Last Friday, David George (pictured centre), Référendaire at Competition Appeal Tribunal in London, gave a lecture to undergraduates taking my Competition Law module here at Queen’s University Belfast. David is a specialist in competition law, with significant experience of contentious antitrust matters.
David spoke about public and private enforcement of competition law and how they interact and afterwards, David posted his own thoughts on the lecture and on this issue:
“This topic is very much in the spotlight right now with the passing of the Damages Directive, which is due to be transposed into UK law by 27 December. Ahead of the class, I had asked the students to read a somewhat unorthodox article written in 2003 by Wouter Wils (since 2010 a Hearing Officer at the European Commission). The article argues against the expansion of private actions on the grounds that (i) private enforcement would likely undermine public enforcement and (ii) public enforcement is in any case cheaper and more efficient. Wils’ preferred solution for improving enforcement (at least in 2003) was an expanded use of criminal law sanctions, including their introduction at the EU level.

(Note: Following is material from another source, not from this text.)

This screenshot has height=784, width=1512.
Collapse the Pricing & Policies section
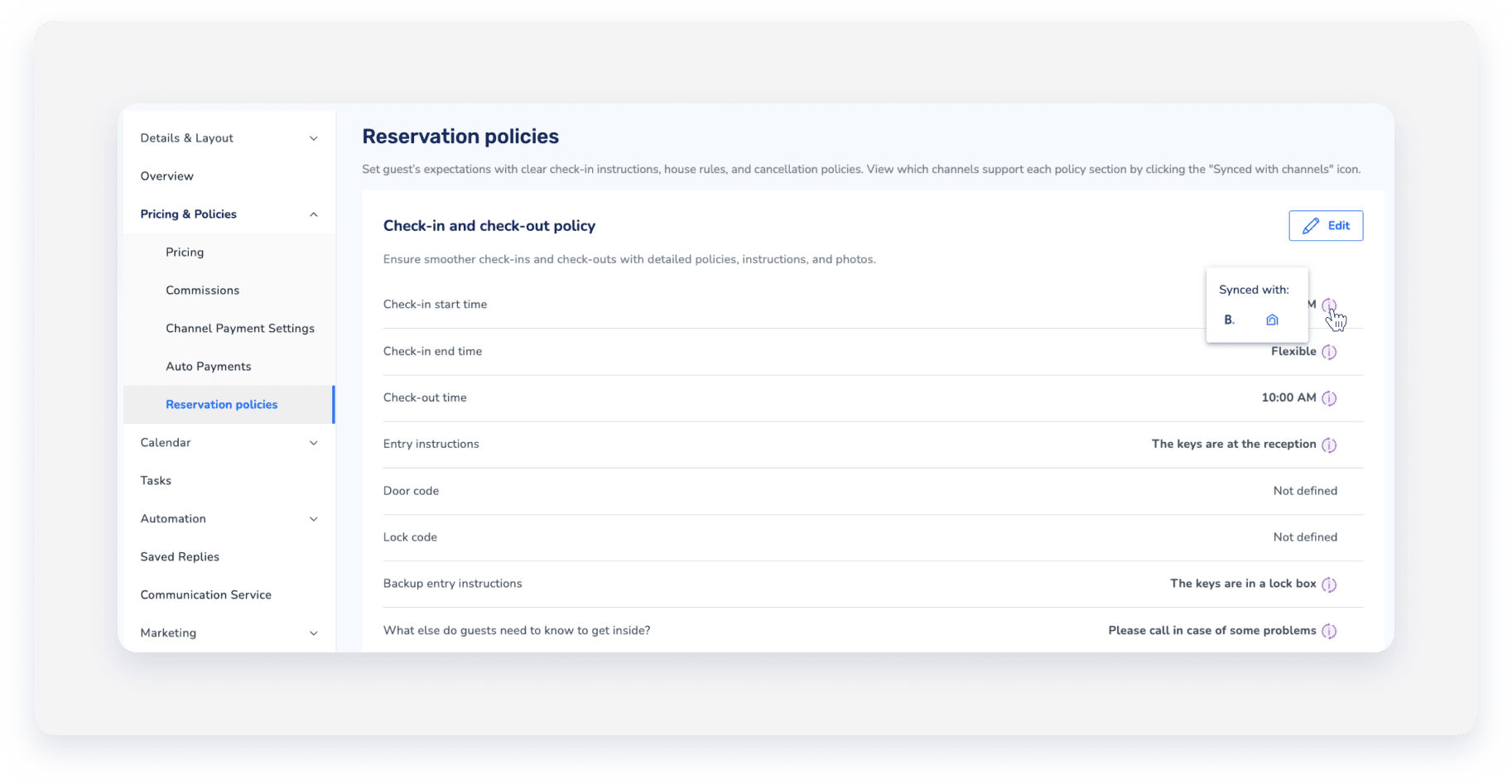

We explored Wil’s first contention through a game where pairs of student ‘volunteers’ roleplayed cartelists having to decide whether or not to ‘blow the whistle’ to obtain immunity from the competition authority (me) or to stay quiet and carry on with their cartel. We then looked at how their incentive to uncover the cartel might be dampened by the prospect of private damages actions. We went on to discuss how the Damages Directive seeks to address this issue by blacklisting disclosure of leniency statements (Arts 6-7) and curtailing the joint and several liability of the immunity recipient (Art 11).
I sought to test Wils’ second contention by looking at the National Audit Office’s recent report on the UK competition regime. This found, in essence, that the public regime ‘must try harder.’ A particularly stark finding was a survey which revealed that 20% of UK businesses had never even heard of competition law, let alone felt they were reasonably familiar with it.
Overall, I am not nearly as pessimistic as Wils about the contribution that private actions might make towards improving enforcement. I don’t doubt that a balance needs to be struck between both modes, nor do I question the necessity of public enforcement – it is obviously very valuable. However, to me it is clear that private actions can complement public enforcement, particularly by opening up smaller ‘standalone’ actions which it would not be appropriate to pursue using limited public funds, despite their being potentially meritorious. Since the introduction of new rules last October the CAT has already received three “fast-track” applications in relation to smaller claims. This may indicate that the reforms are easing access to the courts.
I suspect there may also be room for further innovation in the public enforcement of competition law too. While criminal law has an important part to play, I doubt it represents a panacea. Criminal enforcement is significantly more resource intensive than civil enforcement, and so may not significantly widen an authority’s enforcement footprint. I wonder whether there is a greater role to be played through civil enforcement against individuals (as opposed to corporates, as is currently the norm).
One possibility, for appropriate cases, might be the imposition of administrative fines on individuals as is possible under Dutch law.”